三平の顔は、昨夜の睡眠不足からくるものか、はたまた、あまりある性欲のためなのか定かではないが、目が血走っていて鬼気迫るものであった。
そして、黒い箱を開けると三平は中から三本のビデオテープを取り出した。
取り出された箱の下には紙が一枚置いてあって、「お買い上げありがとうございます。何か不具合がありましたら下記番号までお問い合わせください」書かれていたのだった。
その文面を見て、アフターサービスもばっちりじゃないかと嬉しくなってしまっていた。
早速に三平はヘッドフォンのジャックを入念にテレビに差し込むと、ビデオテープをデッキに差し込んだ。
ビデオテープにはタイトルなどが書かれていないので、恵美ちゃんが登場するのかこすりちゃんが登場するのかドキドキものである。
そして、僕達はテープの再生音を耳で聞きながら、画面を注視した。
画面には、以前みた洗濯屋ケンチャンの時のように七色のカラーバーが表示されていてアングロ感をひきだしてくれていた。
三平がリモコンで早送りしようとした時に映像が派手な太鼓を叩いてる音とともに流れ出してきた。

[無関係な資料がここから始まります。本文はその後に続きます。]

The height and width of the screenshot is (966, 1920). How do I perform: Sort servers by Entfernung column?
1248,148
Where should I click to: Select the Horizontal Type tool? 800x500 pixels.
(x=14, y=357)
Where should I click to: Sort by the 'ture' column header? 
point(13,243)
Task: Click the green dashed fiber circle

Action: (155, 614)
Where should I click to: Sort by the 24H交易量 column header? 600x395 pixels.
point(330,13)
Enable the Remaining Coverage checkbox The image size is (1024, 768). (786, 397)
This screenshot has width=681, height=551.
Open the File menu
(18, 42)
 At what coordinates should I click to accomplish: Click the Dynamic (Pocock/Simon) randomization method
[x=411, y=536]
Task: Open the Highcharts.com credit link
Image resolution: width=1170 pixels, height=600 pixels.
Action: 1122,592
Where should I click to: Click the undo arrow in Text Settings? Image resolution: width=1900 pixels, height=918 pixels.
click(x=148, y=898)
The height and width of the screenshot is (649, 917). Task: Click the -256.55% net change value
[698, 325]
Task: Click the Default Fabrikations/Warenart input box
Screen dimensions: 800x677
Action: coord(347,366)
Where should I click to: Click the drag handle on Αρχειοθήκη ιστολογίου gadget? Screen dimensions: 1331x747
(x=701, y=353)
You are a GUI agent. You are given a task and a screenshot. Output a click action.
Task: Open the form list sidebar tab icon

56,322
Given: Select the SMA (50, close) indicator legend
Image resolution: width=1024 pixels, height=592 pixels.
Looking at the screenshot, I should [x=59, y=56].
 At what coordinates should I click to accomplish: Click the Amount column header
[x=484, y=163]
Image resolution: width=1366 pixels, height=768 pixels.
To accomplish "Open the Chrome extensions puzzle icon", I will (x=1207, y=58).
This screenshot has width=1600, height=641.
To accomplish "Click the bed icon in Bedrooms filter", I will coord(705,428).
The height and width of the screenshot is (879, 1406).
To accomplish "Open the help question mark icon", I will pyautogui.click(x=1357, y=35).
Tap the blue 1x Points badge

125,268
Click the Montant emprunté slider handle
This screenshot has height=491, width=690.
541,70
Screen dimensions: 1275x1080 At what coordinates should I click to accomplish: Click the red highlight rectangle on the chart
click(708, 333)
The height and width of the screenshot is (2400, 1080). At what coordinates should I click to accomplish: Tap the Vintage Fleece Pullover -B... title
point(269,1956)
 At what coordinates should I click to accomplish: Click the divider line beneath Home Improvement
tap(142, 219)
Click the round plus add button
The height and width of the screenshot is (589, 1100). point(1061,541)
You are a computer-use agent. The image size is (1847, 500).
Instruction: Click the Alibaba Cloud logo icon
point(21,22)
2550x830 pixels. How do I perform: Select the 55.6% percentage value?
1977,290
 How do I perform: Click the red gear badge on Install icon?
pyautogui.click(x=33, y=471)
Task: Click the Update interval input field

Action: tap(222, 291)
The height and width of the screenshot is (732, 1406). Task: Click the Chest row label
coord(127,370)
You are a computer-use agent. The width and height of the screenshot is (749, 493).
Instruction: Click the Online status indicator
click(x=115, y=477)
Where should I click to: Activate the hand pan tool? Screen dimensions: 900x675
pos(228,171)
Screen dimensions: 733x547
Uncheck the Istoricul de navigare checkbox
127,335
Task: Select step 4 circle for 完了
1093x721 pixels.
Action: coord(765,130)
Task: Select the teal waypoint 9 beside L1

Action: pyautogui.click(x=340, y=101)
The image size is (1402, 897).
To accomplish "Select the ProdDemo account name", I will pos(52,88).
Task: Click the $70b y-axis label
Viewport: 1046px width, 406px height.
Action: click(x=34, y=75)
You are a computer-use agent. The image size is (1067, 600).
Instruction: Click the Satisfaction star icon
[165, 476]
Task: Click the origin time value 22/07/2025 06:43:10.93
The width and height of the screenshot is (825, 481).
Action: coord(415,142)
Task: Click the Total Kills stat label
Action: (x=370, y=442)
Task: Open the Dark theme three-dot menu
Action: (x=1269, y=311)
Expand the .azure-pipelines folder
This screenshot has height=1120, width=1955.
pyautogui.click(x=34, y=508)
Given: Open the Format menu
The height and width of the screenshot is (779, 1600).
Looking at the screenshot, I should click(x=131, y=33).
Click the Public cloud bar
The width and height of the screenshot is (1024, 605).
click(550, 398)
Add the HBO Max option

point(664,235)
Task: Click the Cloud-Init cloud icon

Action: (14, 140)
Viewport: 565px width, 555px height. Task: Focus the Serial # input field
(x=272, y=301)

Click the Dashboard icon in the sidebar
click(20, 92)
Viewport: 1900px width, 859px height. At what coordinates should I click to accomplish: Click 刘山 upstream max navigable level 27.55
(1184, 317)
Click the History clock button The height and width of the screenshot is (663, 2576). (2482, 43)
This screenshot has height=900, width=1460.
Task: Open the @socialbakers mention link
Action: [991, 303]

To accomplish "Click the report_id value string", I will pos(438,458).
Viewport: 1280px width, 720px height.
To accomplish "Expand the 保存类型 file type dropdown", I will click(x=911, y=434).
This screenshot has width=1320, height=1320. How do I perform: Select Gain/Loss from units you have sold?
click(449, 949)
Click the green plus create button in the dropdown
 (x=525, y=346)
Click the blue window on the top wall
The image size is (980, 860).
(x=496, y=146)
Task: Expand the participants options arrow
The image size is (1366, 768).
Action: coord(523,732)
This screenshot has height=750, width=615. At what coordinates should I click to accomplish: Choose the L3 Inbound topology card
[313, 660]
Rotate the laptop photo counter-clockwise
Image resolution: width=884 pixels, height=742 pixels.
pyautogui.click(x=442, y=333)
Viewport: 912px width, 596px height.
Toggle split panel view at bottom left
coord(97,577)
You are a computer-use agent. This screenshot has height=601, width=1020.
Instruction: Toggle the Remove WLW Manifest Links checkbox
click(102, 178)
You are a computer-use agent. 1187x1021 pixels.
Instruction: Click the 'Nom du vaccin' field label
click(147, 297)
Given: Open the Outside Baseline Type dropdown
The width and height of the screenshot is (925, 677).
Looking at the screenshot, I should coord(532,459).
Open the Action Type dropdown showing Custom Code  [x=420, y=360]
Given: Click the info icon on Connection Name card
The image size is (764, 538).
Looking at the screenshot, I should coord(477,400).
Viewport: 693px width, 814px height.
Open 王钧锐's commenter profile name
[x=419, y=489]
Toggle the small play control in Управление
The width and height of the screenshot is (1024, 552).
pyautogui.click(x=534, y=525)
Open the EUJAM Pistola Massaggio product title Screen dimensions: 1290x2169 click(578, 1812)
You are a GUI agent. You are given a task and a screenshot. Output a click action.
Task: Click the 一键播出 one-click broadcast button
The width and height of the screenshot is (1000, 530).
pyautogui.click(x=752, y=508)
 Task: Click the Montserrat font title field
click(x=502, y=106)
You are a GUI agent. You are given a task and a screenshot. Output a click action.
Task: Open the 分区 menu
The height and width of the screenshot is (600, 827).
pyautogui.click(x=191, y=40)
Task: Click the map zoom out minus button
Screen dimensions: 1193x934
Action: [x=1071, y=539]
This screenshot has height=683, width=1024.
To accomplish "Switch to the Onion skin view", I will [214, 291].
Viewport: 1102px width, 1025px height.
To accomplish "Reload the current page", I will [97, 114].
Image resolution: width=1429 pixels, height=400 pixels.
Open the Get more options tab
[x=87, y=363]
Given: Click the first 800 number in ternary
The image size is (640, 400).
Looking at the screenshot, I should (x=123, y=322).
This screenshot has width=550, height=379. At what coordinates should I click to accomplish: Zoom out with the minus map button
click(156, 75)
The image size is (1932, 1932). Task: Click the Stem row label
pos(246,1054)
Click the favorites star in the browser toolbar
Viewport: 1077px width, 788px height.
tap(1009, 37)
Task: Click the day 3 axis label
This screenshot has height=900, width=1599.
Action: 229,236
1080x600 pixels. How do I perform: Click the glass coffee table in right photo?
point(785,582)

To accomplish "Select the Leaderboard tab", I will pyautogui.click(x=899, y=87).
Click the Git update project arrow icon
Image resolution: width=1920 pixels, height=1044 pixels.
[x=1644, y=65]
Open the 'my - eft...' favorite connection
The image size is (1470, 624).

その太鼓の音は聞き覚えのある音で、大相撲が放送される時に流れるものであった。
しかも、映像はがっぷり四つに組んだ関取どおしが勝負をしてるものである。
僕と三平は、その見たくもない映像に度肝を抜かれて、口を大きく開けてしまう。
急いで三平は、ビデオを早送りしだした。
初めだけ映像はフェイクってことが無修正ビデオにはよくあるからだ。
しかし、映像は延々と大相撲の取り組みばかりで、いつまでたっても見たい映像は現れなかった。
ビデオの最後の方では、取り組みの番狂わせがあったのか、座布団が画面の中で舞っていたのだ。
僕も、何か物を投げたい心境になってしまう。
一本目のテープを三平は怒りながら取り出すと、次のテープをデッキに挿入した。
しかしながら結果は同じであった。
映像は大相撲の巡業の場所が変わっただけのようで、ひたすら男同士の裸のぶつかり合いしか映っていなかったのだった。
三平は完全に怒り心頭であってして、顔を真っ赤にしながらビデオと一緒に入っていた紙切れに書いてある番号に電話した。
「祐一、思いっきり文句を言ってやれ!」
そういって、三平はまたしても私に嫌な事を押し付けてきたのである。
でも、自身も三平同様に憤慨していたので三平の文句も言わず子機を手にとっていた。
ほどなくして、電話がつながった。
電話の相手は注文した時のような明るい女性ではなく、声の低い愛想もへったくれもない男であった。
「はい、なんでしょうか?」
男は凄みのある横柄ないい方をして聞いてきた。
「あのぉ、そっちでビデオ買ったんですけど、中身が違うようなんですけど……」
「あぁ、あれねぇ。兄ちゃん達よく聞けよ! ああいった商品は一回目は当局がウルサイのでダミーを送ってるんだ! 次は本物を送るんで、テープと一緒にそっちから送り返してくれよ。住所は電話番号の書いてある紙に書いてあるから――全く素人はこれだから困る」
男は、文句を言いたいのはこっちのはずなのに、逆に怒ってそう言い放った。
「あ、そうなんですか、初めてだったものですいません。すぐに送りますので……」
しかし、僕は男の凄みに負けて丁寧な言い方をしていたのだった。
「送ってくれたら、今度は本物を渡すので…… あ、それと悪いんだけど郵送代はそっちで払うように頼むよ!」
男は、最後にそう付け加えると電話を切ったのであった。
それから、僕達は男の言う通りにして、テープを再び黒い箱に入れると、紙の書かれた住所の送り返す事にしたのだった。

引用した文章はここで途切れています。